Among 519 men who underwent robotic-assisted pelvic surgery, 325 patients had routine postoperative investigations, with 323 receiving FBE and 2 receiving HE. Abnormal results were found in the majority of patients that underwent FBE. Eight patients received packed red blood cell transfusion, none of these meeting the hospital-specific criteria for transfusion protocol. Twelve patients received antibiotics, none were in response to abnormal FBE, with all patients experiencing a fever, given prophylactically or in the days following the surgery.

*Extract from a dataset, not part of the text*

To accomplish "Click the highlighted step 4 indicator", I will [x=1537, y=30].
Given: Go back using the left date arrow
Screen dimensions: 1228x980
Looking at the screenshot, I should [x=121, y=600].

FBE and HE are both listed on the Medicare Benefits Scheme at $16.95 and $7.85, respectively, the difference being $9.10. Extrapolating the existing data, within the first 24 h following surgery, the estimated savings were $8818, with savings increasing accumulatively with longer observation intervals following surgery. When similar savings are applied to national figures, the potential savings to the Australian Public Healthcare system likely exceeds millions.

Discussion

Our study revealed that over half of the patients who underwent a RARP received FBE within the first 24 h postoperatively, the vast majority of which exhibited abnormal results that were not acted upon. These findings substantiate the limited utility of FBE in the postoperative setting. Cell markers observed in FBE are predominantly subjective, but consensus exists regarding the importance of evaluating haemoglobin levels postoperatively. Considering that one in four hospital admissions involves surgical procedures, and a $9.10 price differential between FBE and HE, the potential annual economic impact of utilising routine FBEs for assessing haemoglobin levels immediately after surgery is likely to reach millions. Although having obvious flaws, these results underscore the potential accumulative cost arising from everyday clinical judgement and the importance of thoughtful consideration when ordering pathology.

Conclusion

The routine ordering of FBE postoperatively, without properly considering its indication, incurs significant costs. This study highlights the potential cost savings by HE instead, emphasising the need for revaluation and appropriate utilisation of pathology tests in the immediate postoperative period given the physiological acute phase response expected postoperatively.